Elle maniait les mots comme on brandirait une lame, et ce depuis qu’elle avait compris qu’en tant que femme, sa parole serait toujours remise en question. Elle balayait chaque protestation d’un sourire paisible, renversait chaque idée d’un argument en acier trempé. Sans jamais perdre son calme, elle s’insinuait subrepticement dans l’esprit de ses opposants jusqu’à leur faire admettre qu’elle, et elle seule, détenait la vérité.

 

J18 : Soupirer

Juliette baisse les yeux vers son sujet, qu’elle n’a pas encore regardé. L’épreuve a dû commencer il y a bien une demi-heure et elle ne sait pas sur quoi elle doit composer. Elle songe que, quitte à ne rien écrire, autant faire dignement face à son ignorance. D’un geste sec, elle retourne la feuille de papier. Trois mots apparaissent, qu’elle connaît parce qu’elle a tout fait pour les oublier. « La dissociation psychique. »

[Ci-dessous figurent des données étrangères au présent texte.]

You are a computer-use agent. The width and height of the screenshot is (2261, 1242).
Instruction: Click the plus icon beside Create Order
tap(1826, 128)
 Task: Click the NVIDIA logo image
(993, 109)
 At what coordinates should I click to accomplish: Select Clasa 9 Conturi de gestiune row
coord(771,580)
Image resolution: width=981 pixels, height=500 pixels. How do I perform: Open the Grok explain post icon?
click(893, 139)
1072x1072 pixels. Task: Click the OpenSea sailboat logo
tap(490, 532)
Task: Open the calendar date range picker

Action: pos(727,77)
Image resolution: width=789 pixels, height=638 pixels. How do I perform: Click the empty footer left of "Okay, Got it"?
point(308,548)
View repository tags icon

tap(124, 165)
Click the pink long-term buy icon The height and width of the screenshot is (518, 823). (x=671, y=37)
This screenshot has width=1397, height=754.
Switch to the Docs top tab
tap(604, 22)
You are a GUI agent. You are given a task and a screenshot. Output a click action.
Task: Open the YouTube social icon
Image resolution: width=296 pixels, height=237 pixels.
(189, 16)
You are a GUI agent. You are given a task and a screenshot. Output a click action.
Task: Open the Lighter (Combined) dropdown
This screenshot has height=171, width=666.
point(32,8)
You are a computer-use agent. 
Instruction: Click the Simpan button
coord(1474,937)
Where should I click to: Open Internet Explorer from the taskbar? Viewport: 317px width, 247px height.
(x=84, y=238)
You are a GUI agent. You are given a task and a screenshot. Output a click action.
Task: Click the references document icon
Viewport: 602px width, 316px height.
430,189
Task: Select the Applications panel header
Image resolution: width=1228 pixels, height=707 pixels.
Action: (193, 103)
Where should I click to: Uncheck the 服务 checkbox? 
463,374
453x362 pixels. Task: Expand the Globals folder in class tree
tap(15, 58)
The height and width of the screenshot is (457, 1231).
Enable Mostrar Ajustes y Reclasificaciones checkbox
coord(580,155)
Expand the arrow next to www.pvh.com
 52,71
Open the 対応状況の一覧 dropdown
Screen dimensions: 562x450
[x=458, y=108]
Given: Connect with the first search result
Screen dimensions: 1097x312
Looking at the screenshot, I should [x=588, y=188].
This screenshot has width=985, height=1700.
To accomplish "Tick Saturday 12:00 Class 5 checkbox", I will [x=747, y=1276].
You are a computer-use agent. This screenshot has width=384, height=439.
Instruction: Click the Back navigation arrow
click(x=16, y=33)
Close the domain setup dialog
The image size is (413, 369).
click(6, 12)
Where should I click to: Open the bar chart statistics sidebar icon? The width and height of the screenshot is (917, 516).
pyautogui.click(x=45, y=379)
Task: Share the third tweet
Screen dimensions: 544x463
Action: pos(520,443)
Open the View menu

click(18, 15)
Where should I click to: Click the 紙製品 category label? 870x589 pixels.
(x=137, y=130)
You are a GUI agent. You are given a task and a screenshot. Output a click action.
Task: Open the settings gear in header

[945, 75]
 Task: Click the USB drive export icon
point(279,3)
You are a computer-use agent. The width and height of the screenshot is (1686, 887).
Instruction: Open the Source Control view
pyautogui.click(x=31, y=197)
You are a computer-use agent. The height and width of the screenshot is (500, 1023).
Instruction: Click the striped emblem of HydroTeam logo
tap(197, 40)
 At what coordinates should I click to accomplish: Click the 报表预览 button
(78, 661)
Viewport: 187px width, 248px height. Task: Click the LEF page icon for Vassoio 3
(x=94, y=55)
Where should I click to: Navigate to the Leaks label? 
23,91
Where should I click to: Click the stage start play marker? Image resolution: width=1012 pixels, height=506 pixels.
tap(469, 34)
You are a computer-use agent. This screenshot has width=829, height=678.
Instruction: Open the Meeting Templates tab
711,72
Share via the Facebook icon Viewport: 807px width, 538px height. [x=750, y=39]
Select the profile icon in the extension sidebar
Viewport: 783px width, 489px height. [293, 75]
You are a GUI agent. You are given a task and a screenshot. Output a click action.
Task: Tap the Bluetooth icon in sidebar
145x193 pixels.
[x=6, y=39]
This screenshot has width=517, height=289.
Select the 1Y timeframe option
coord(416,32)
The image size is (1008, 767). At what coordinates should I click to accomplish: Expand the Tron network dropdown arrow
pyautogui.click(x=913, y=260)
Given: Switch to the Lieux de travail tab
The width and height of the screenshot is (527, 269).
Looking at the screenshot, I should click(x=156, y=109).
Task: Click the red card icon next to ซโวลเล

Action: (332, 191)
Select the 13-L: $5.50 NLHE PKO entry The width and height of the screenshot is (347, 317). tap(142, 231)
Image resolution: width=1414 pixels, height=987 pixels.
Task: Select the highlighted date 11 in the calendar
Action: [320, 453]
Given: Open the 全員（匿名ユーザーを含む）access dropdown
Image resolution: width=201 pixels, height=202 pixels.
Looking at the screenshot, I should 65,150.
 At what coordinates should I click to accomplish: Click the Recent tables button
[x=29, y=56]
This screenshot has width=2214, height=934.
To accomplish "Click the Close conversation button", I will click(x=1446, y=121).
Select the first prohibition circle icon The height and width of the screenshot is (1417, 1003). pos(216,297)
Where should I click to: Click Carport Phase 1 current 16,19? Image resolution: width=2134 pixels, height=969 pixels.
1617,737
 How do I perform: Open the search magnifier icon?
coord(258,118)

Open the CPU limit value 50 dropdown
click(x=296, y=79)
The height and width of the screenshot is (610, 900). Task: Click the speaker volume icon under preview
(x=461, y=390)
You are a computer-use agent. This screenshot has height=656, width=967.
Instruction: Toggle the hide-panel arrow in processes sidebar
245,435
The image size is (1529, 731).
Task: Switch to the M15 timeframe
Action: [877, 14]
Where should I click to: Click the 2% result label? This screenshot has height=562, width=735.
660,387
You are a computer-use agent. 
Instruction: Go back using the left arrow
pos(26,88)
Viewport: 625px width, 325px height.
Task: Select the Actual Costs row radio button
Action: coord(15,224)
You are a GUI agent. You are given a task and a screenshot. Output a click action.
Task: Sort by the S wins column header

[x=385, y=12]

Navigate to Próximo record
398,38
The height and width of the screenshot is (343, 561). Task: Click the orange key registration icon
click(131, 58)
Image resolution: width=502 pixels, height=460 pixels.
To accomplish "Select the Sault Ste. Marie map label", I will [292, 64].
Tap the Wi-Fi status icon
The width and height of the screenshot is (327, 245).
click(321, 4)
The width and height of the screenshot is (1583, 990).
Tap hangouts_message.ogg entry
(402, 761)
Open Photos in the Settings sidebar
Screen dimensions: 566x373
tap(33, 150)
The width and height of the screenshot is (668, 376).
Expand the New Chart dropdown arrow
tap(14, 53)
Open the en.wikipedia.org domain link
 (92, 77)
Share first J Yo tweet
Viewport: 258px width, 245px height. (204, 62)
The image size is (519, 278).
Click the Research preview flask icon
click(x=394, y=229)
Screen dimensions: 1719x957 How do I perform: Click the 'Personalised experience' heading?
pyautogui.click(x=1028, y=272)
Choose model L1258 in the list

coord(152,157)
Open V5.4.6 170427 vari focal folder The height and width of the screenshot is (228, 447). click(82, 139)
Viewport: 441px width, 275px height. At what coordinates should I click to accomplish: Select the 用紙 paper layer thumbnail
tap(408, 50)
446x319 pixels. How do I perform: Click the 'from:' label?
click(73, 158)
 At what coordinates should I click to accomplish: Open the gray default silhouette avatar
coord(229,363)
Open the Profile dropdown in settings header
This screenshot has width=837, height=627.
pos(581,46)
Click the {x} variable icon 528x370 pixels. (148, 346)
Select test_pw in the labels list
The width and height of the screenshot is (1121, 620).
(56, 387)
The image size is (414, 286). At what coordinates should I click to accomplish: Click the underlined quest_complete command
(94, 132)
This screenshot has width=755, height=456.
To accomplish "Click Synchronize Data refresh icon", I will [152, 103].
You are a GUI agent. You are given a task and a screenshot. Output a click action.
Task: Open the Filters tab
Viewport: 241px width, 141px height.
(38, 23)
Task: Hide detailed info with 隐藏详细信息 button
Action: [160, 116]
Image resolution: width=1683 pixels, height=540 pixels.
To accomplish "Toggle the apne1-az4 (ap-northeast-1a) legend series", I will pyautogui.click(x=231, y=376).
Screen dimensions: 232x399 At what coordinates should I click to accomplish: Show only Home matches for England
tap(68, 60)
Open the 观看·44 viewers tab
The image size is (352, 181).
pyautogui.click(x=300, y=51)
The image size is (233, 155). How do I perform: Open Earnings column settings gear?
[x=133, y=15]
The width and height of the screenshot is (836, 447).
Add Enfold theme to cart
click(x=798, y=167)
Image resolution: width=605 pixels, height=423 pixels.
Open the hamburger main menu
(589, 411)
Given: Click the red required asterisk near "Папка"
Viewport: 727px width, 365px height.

Juliette ravale un soupir. Ce cours, elle l’a banni de sa mémoire, jeté au fond de sa corbeille intérieure. Que sont quelques pages, un chapitre à peine, dans un semestre ? À l’échelle du savoir, pas grand-chose. À l’échelle de sa vie, beaucoup trop.

 

J19 : Citrouille

Je m'étais toujours promis qu’une fois le permis en poche, je m’offrirais une voiture incroyable. Une voiture écologique, électrique, avec un design digne d’un vaisseau spatial et un passage de zéro à cent en trois secondes. Quand mes amis me disaient que c’était un rêve de garçon, je leur rétorquais qu’ils ne rêvaient pas assez comme des filles. En grand. En beau. En vrai.

Ce que j'avais moins prévu, c’est le prix de la voiture en question. Le petit papier rose durement acquis me nargue, posé sur le bureau, alors que défilent les zéros et les cents que je ne peux pas me permettre. Dans ma tête, une petite voix sournoise me dit que j’aurais mieux fait de rêver d’une citrouille qu’on change en carrosse.

 

J20 : Banquise

Jules expira. Son haleine forma un petit nuage assorti à l'hiver, puis se dissipa dans un coup de vent glacial. Avec un grognement, il frotta ses mains l’une contre l’autre et tapa des pieds sur le sol. Son écharpe s’envola un peu, il la rattrapa d’un geste brusque et y enfonça son visage jusqu’au nez. Le froid passait encore entre les mailles, mais c’était mieux que rien. Il s’adossa à l’abri-bus et se résigna à attendre, perdu dans ses pensées. Gabriel les occupait toutes, lui et son regard brun chaud, lui et ses mains si douces ; lui qui, malgré le soleil dans sa voix et l’été dans son sourire, était parvenu à changer le cœur de Jules en glaçon. Un petit morceau de banquise flottant au milieu de l’océan ravageur des sentiments tus.

 

J21 : Éperdu

Je suis ivre.

Ivre de sommeil et d’éveil à regret, ivre de la chaleur de mon lit et du froid de la rue, ivre d’écriture dès le matin alors que je devrais commencer ma journée par quelque chose de… plus productif, selon des normes sévères à outrance. L’art se meurt mais il me garde en vie. L’art me perd mais me ramène à quai lorsque je m’aventure trop loin en mer, comme un phare pour me sauver du naufrage.

Je suis ivre, folle, éperdue de sentiments qui ne sont pas toujours miens. Ils naissent dans ma poitrine, remontent vers ma tête et ordonnent à mes doigts de glisser sur mon clavier, jusqu’à ce que l’ivresse soit ivre d’elle-même et réclame une pause. Alors, je dors. Et, lorsque le jour passe entre mes volets, mon bar-bureau m’attend.